About this task: Could you print every line from the first one of the records below through the line containing "Click the Dacia", with both included and nothing else?
[Opening Data to process section]
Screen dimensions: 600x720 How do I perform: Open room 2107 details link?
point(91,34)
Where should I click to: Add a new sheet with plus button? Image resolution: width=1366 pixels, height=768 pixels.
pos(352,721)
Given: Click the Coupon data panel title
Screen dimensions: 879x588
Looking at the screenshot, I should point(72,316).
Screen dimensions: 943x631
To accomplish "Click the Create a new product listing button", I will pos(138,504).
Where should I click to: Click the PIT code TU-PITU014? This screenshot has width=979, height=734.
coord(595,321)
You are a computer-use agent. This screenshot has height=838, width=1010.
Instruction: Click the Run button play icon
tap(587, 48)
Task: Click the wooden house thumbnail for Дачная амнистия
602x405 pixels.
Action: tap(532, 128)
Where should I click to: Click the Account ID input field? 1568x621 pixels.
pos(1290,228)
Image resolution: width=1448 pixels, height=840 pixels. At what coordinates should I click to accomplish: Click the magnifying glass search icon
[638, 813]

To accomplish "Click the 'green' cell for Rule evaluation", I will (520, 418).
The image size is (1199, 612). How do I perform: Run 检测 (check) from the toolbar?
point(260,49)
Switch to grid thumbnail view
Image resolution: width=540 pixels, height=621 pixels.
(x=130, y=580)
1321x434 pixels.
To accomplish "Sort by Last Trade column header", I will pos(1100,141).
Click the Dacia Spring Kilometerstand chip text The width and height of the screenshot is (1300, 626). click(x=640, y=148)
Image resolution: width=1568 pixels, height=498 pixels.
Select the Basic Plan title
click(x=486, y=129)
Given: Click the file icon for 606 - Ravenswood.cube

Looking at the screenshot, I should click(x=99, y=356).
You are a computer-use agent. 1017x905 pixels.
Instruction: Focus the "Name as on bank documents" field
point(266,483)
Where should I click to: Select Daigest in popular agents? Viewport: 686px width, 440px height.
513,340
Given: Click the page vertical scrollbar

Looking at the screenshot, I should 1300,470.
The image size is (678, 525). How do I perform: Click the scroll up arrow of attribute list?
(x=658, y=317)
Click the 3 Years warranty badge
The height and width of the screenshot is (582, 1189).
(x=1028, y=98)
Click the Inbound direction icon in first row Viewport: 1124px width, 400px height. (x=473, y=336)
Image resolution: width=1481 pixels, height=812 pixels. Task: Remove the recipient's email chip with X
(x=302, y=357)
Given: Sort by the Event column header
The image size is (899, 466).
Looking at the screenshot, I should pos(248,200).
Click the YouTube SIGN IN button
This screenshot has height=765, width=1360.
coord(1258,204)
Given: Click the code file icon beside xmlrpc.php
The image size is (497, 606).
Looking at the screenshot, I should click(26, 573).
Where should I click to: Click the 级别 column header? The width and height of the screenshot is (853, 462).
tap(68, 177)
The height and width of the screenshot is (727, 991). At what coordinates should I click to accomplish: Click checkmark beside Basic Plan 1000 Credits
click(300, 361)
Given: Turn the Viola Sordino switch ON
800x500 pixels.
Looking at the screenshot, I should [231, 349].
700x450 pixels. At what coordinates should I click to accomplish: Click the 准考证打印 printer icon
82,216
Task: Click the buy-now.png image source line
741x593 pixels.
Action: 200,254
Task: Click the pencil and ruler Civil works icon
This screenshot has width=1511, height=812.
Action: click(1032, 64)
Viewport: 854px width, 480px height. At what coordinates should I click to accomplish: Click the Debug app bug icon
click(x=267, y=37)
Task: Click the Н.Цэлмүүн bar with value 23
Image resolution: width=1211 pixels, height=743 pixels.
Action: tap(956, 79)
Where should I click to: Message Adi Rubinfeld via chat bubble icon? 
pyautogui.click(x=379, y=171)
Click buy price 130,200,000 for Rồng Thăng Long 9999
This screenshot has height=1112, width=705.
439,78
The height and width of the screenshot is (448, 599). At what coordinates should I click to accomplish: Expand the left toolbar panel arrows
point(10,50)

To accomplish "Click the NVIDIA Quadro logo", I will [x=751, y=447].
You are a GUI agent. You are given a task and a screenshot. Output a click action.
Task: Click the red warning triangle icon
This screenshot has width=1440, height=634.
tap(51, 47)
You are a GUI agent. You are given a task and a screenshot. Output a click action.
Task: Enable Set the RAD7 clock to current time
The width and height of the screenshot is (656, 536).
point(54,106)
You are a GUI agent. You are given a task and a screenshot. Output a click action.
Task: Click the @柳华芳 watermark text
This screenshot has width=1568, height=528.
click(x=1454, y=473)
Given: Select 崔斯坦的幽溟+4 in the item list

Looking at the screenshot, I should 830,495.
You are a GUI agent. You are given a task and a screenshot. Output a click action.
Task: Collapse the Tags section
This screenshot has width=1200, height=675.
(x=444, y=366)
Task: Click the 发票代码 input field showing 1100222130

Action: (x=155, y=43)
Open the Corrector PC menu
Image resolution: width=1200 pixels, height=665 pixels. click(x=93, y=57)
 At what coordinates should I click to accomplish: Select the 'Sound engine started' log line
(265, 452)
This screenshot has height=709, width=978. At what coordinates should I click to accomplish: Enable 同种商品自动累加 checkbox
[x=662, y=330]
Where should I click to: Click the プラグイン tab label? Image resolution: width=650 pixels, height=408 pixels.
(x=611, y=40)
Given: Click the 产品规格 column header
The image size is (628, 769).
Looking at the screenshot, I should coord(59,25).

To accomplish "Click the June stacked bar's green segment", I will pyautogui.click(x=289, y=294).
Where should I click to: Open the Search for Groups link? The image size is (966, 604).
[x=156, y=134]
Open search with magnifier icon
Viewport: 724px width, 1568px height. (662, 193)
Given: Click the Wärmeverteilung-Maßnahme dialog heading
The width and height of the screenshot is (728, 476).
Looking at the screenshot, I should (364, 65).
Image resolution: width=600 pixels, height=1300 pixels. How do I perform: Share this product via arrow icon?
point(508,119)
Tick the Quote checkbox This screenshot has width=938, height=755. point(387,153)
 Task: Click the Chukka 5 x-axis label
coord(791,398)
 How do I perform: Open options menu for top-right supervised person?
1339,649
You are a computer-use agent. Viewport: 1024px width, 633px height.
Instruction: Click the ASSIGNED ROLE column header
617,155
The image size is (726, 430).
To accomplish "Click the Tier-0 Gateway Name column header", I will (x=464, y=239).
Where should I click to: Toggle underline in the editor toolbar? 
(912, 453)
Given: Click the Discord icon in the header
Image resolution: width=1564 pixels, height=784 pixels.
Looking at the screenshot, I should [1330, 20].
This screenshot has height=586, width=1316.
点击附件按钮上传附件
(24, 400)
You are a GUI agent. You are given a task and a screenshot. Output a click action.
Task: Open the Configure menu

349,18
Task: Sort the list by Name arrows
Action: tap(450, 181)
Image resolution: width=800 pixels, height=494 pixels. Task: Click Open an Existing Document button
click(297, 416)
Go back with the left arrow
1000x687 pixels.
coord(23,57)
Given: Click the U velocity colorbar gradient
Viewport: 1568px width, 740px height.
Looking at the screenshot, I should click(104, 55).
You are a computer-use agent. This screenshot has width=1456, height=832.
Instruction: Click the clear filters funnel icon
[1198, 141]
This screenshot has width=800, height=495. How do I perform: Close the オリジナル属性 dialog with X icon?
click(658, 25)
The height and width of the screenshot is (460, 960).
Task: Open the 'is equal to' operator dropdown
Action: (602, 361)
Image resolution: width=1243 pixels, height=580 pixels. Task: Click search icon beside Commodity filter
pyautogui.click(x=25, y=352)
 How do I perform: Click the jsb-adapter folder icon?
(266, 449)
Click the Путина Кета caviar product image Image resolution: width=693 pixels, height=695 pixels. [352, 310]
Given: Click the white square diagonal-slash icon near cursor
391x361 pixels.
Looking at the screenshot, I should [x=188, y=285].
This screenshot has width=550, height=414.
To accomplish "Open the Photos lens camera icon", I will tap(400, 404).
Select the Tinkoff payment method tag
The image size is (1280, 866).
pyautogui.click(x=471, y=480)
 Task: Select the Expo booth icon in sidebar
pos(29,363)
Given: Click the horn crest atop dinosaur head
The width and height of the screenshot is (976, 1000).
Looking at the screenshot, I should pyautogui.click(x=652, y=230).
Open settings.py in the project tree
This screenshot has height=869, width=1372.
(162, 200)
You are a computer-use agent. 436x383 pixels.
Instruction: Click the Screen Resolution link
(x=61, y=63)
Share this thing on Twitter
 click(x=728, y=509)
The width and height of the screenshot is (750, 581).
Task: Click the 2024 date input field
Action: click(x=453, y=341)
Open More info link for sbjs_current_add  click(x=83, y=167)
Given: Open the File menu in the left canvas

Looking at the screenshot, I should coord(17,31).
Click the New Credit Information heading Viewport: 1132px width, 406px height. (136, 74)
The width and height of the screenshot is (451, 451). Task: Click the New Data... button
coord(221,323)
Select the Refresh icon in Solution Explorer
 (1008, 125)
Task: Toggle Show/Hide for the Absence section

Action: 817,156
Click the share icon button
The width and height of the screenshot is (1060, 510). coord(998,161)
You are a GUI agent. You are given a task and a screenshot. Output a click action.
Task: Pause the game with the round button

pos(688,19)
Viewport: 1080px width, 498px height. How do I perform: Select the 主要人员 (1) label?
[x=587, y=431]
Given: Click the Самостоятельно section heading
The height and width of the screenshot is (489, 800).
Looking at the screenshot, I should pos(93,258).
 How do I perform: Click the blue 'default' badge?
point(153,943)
[Closing Data to process section]
Completed exercise:
Screen dimensions: 600x720 How do I perform: Open room 2107 details link?
point(91,34)
Where should I click to: Add a new sheet with plus button? Image resolution: width=1366 pixels, height=768 pixels.
pos(352,721)
Given: Click the Coupon data panel title
Screen dimensions: 879x588
Looking at the screenshot, I should point(72,316).
Screen dimensions: 943x631
To accomplish "Click the Create a new product listing button", I will pos(138,504).
Where should I click to: Click the PIT code TU-PITU014? This screenshot has width=979, height=734.
coord(595,321)
You are a computer-use agent. This screenshot has height=838, width=1010.
Instruction: Click the Run button play icon
tap(587, 48)
Task: Click the wooden house thumbnail for Дачная амнистия
602x405 pixels.
Action: tap(532, 128)
Where should I click to: Click the Account ID input field? 1568x621 pixels.
pos(1290,228)
Image resolution: width=1448 pixels, height=840 pixels. At what coordinates should I click to accomplish: Click the magnifying glass search icon
[638, 813]

To accomplish "Click the 'green' cell for Rule evaluation", I will (520, 418).
The image size is (1199, 612). How do I perform: Run 检测 (check) from the toolbar?
point(260,49)
Switch to grid thumbnail view
Image resolution: width=540 pixels, height=621 pixels.
(x=130, y=580)
1321x434 pixels.
To accomplish "Sort by Last Trade column header", I will pos(1100,141).
Click the Dacia Spring Kilometerstand chip text The width and height of the screenshot is (1300, 626). click(x=640, y=148)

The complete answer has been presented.